What you will do → Copy out everything from the start of the records down to the line containing "will [x=455, y=27].", with both ends included, exactly as they appear.

Dataset excerpts →
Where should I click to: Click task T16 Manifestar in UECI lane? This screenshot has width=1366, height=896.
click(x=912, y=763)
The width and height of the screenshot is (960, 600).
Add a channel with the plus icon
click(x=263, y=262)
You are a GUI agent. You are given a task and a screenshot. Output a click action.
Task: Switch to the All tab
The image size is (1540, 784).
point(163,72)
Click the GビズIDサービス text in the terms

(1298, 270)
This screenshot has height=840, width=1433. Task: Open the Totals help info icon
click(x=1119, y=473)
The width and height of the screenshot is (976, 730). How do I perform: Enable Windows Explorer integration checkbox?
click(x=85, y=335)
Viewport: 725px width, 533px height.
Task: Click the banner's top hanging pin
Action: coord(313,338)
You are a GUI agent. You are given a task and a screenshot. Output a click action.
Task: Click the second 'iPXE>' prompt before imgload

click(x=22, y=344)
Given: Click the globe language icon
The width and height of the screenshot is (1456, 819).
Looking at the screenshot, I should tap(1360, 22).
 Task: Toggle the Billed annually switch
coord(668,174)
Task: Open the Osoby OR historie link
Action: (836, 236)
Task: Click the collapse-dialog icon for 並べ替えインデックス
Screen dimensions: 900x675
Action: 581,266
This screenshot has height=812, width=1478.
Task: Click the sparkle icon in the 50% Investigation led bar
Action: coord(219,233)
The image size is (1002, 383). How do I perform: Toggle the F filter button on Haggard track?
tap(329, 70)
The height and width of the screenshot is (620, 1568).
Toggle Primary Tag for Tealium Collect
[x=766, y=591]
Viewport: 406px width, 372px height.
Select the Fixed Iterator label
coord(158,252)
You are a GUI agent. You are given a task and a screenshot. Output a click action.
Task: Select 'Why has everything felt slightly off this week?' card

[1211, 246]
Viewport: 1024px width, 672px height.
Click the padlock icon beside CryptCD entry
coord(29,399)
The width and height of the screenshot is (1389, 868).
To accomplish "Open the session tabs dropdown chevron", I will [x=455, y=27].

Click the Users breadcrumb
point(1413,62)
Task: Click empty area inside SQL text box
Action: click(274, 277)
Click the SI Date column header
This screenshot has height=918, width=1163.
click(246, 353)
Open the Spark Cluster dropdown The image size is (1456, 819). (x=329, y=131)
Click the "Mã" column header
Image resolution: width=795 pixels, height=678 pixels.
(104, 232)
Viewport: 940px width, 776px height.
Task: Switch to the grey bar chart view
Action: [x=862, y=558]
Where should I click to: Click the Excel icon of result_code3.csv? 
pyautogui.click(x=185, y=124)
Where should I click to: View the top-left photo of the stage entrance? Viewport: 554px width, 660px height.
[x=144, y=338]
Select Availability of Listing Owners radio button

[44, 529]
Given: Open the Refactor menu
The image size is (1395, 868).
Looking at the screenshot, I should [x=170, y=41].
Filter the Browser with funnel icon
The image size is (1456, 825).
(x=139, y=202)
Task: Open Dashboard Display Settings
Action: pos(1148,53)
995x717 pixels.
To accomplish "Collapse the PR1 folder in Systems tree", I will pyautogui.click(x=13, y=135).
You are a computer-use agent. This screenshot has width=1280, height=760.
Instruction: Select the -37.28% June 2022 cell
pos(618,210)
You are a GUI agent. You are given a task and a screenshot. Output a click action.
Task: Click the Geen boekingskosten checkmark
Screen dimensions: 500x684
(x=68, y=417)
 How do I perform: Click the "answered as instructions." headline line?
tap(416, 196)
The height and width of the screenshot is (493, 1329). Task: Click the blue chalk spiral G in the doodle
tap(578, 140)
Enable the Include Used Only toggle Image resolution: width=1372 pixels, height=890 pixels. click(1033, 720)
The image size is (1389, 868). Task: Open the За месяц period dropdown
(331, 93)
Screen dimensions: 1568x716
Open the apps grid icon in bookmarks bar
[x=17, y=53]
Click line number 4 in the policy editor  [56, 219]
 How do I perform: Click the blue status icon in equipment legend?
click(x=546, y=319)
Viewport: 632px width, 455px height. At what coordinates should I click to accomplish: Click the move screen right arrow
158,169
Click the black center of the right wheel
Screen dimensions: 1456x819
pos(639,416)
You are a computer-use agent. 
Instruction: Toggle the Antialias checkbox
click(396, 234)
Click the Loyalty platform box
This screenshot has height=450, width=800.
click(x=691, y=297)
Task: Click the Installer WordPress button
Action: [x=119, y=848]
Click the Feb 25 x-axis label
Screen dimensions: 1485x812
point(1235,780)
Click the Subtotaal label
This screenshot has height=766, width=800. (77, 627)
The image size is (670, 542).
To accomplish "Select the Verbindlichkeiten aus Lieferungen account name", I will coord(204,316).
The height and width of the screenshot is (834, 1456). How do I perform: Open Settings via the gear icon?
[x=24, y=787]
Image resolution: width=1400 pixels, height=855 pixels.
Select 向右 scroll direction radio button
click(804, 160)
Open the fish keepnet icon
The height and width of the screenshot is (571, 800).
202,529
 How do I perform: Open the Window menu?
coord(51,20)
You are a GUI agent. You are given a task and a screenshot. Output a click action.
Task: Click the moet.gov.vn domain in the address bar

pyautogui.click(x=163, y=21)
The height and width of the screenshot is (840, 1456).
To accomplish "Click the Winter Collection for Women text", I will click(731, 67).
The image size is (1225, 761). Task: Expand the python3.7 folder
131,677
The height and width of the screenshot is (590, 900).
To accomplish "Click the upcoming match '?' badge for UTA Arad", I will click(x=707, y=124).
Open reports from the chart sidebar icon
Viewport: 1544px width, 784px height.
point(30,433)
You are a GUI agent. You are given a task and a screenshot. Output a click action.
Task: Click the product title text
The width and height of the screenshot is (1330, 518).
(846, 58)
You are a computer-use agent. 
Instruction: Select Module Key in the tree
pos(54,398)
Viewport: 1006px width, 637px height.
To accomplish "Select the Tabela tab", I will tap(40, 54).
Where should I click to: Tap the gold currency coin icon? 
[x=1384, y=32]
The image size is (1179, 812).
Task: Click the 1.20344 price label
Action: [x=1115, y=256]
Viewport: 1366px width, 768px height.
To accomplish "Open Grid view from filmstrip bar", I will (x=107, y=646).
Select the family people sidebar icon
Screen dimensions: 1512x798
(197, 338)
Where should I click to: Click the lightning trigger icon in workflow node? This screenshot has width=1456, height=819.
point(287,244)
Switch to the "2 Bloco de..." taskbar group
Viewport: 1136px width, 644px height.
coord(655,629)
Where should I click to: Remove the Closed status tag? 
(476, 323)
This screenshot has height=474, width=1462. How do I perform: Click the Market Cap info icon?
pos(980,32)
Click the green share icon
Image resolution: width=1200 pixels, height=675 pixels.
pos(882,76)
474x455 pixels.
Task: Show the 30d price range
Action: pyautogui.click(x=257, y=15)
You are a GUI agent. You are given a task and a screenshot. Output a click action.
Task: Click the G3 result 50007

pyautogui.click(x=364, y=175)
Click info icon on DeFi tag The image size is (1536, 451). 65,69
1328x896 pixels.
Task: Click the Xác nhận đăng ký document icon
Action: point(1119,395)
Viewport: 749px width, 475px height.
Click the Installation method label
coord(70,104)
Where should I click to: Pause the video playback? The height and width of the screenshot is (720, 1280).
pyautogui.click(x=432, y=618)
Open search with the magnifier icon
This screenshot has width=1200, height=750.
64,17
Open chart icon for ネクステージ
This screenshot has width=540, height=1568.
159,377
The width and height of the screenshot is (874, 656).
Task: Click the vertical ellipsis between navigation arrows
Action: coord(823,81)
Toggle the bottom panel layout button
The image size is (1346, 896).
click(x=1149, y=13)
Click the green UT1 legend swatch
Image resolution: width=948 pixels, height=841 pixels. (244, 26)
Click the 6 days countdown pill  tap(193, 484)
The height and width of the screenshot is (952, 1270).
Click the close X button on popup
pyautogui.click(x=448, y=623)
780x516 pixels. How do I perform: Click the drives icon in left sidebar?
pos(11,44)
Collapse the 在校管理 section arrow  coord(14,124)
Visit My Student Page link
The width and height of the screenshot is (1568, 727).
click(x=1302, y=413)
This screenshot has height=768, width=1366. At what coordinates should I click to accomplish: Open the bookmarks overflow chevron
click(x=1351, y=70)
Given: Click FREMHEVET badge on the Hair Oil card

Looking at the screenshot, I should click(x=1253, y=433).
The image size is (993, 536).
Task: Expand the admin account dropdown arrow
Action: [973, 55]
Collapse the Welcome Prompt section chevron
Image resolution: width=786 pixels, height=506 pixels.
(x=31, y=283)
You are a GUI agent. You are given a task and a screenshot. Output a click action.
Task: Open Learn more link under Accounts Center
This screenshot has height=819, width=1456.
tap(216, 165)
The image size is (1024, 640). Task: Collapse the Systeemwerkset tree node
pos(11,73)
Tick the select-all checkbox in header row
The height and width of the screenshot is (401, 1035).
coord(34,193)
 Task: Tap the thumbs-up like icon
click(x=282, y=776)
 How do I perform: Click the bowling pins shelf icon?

Exercise answer →
Where should I click to: Click task T16 Manifestar in UECI lane? This screenshot has width=1366, height=896.
click(x=912, y=763)
The width and height of the screenshot is (960, 600).
Add a channel with the plus icon
click(x=263, y=262)
You are a GUI agent. You are given a task and a screenshot. Output a click action.
Task: Switch to the All tab
The image size is (1540, 784).
point(163,72)
Click the GビズIDサービス text in the terms

(1298, 270)
This screenshot has height=840, width=1433. Task: Open the Totals help info icon
click(x=1119, y=473)
The width and height of the screenshot is (976, 730). How do I perform: Enable Windows Explorer integration checkbox?
click(x=85, y=335)
Viewport: 725px width, 533px height.
Task: Click the banner's top hanging pin
Action: coord(313,338)
You are a GUI agent. You are given a task and a screenshot. Output a click action.
Task: Click the second 'iPXE>' prompt before imgload

click(x=22, y=344)
Given: Click the globe language icon
The width and height of the screenshot is (1456, 819).
Looking at the screenshot, I should tap(1360, 22).
 Task: Toggle the Billed annually switch
coord(668,174)
Task: Open the Osoby OR historie link
Action: (836, 236)
Task: Click the collapse-dialog icon for 並べ替えインデックス
Screen dimensions: 900x675
Action: 581,266
This screenshot has height=812, width=1478.
Task: Click the sparkle icon in the 50% Investigation led bar
Action: coord(219,233)
The image size is (1002, 383). How do I perform: Toggle the F filter button on Haggard track?
tap(329, 70)
The height and width of the screenshot is (620, 1568).
Toggle Primary Tag for Tealium Collect
[x=766, y=591]
Viewport: 406px width, 372px height.
Select the Fixed Iterator label
coord(158,252)
You are a GUI agent. You are given a task and a screenshot. Output a click action.
Task: Select 'Why has everything felt slightly off this week?' card

[1211, 246]
Viewport: 1024px width, 672px height.
Click the padlock icon beside CryptCD entry
coord(29,399)
The width and height of the screenshot is (1389, 868).
To accomplish "Open the session tabs dropdown chevron", I will [x=455, y=27].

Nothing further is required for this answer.